* Start *

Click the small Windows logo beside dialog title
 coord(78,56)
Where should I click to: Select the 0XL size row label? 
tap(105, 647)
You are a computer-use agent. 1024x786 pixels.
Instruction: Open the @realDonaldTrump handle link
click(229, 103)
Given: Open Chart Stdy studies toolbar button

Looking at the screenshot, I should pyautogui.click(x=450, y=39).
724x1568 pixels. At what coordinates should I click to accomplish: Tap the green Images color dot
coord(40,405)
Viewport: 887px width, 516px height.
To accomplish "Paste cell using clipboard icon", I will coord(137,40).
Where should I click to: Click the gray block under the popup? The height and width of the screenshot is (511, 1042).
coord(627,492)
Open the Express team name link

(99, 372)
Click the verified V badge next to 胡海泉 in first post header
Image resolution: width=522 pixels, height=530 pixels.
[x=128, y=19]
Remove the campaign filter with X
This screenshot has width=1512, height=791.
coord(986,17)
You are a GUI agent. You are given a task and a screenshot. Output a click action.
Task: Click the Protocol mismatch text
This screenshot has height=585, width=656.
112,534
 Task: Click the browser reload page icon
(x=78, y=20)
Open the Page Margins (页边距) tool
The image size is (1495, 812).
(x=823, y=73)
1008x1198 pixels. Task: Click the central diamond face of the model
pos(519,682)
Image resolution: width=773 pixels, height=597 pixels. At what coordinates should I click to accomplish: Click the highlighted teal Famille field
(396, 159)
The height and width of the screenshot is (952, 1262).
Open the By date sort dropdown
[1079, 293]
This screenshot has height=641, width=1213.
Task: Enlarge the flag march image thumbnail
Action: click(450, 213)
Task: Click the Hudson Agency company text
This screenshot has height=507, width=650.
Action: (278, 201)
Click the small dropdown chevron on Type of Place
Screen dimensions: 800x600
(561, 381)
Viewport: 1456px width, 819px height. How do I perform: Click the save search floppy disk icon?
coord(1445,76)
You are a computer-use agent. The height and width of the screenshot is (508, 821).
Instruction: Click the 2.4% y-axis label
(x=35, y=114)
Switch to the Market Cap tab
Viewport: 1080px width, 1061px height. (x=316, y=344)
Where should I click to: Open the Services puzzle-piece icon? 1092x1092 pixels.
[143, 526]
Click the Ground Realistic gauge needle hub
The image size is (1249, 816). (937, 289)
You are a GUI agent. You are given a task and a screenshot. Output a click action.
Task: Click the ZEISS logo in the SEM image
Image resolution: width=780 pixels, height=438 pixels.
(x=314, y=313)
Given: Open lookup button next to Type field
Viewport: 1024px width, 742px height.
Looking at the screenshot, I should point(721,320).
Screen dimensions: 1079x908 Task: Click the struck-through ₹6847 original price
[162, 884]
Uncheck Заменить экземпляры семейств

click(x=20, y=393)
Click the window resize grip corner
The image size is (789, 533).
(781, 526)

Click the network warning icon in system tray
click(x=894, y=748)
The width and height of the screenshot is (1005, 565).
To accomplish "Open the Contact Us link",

* End *

▶ [What you have to do]: Which lines in the records above contain the word "Viewport"? Copy out each of those lines in full.

▶ [Solution to this task]:
Viewport: 887px width, 516px height.
Viewport: 1456px width, 819px height. How do I perform: Click the save search floppy disk icon?
Viewport: 1080px width, 1061px height. (x=316, y=344)
Viewport: 1024px width, 742px height.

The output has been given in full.